Political reporters never really considered that at the time. They repeated his lies, sometimes skeptically and sometimes not. Those lies made great copy and got them on TV if they weren’t on TV already. Those lies made them successful. They thought they were doing a great job.
But having acknowledged that Trump was telling falsehoods, intentionally, the next question reporters should have explored and explained was: To what end?
He used them to take credit and avoid blame. He used them to make himself look good when he was bad. He used them to bully people into doing what he wanted. He lied about measurable things, like his golf game and the size of his crowds.
He lied about everything. But he didn’t lie randomly. He never lied to be humble, or to save someone else embarrassment.
He lied to get his way and to feel better about himself.
When political journalists felt particularly daring, they mocked Trump a bit, or slyly hinted that some people said he was delusional.
But they overlooked the crucial truth that his lies always served his interests. So you could his derive his interests from his lies.
Think about it: Reporters never pressed him to explain why he was lying — a huge mistake, rooted in cowardice and smug self-satisfaction.
It’s hardly a surprise, then, that one of the most overt and egregious embraces of this ridiculous notion — that Trump’s “continued stream of falsehoods highlights some of the complexities of pursuing any criminal case against him” — came from none other than Michael Schmidt and Maggie Haberman of the New York Times, in their article last month headlined “Despite Growing Evidence, a Prosecution of Trump Would Face Challenges.”

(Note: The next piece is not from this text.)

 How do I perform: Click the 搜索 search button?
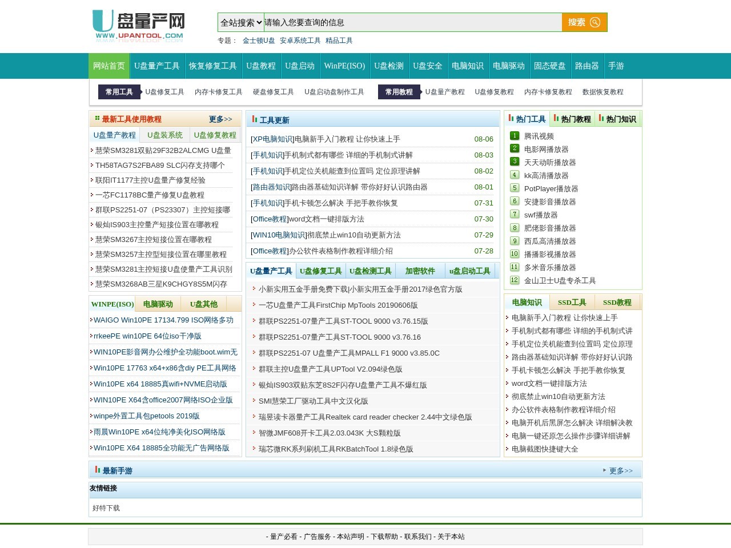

It continues, however, even though most of the looming charges of obstruction, sedition and conspiracy against Trump don’t even require a finding of intent. As Ryan Goodman, Norman Eisen and Barbara McQuade wrote in a Washington Post op-ed, “Vigilante justice is against the law, even if you (wrongly) believe you are a victim.”
But even in regards to criminal charges that do require proof of intent, the lies have it.
Just Security, the brilliant national security website, has been routinely churning out unparalleled resources on the Jan. 6 attack, and it just published a new report meticulously chronicling 11 significant, obvious, and intentional Trump election lies – alongside the ample evidence that he absolutely knew they weren’t true.
So, for instance, Trump repeatedly claimed, in regard to voting fraud conspiracy theories, that then-attorney general Bill Barr “hasn’t done anything, so he hasn’t looked.”
By contrast, as the Jan. 6 committee has so clearly established, “Trump knew that the DOJ had taken extraordinary action to investigate allegations of fraud but found no evidence of widespread fraud.” He even expressed “his dismay in private communications with DOJ officials.”
Why did he lie? That’s not a hard one: He wanted the Justice Department to find evidence, so he lied and said they hadn’t looked.
The “Big Lie” is the most revealing of all. Trump wanted to keep being president. He didn’t want to admit he lost. Everything he said was in the pursuit of that goal.
And far from suggesting possible innocence, Trump’s lies actually add heft to the charges that he was acting corruptly. Indeed, juries are often instructed that they can consider false statements as indications of consciousness of guilt. That you lied makes you more guilty, not less.
History will judge the press under Trump very poorly, in large part because what our top political journalists never really grasped – and certainly didn’t tell their readers and viewers – is that Trump would say anything — anything at all — to get his way.
All Trump’s lies had one intent or another. That they were endless doesn’t change that.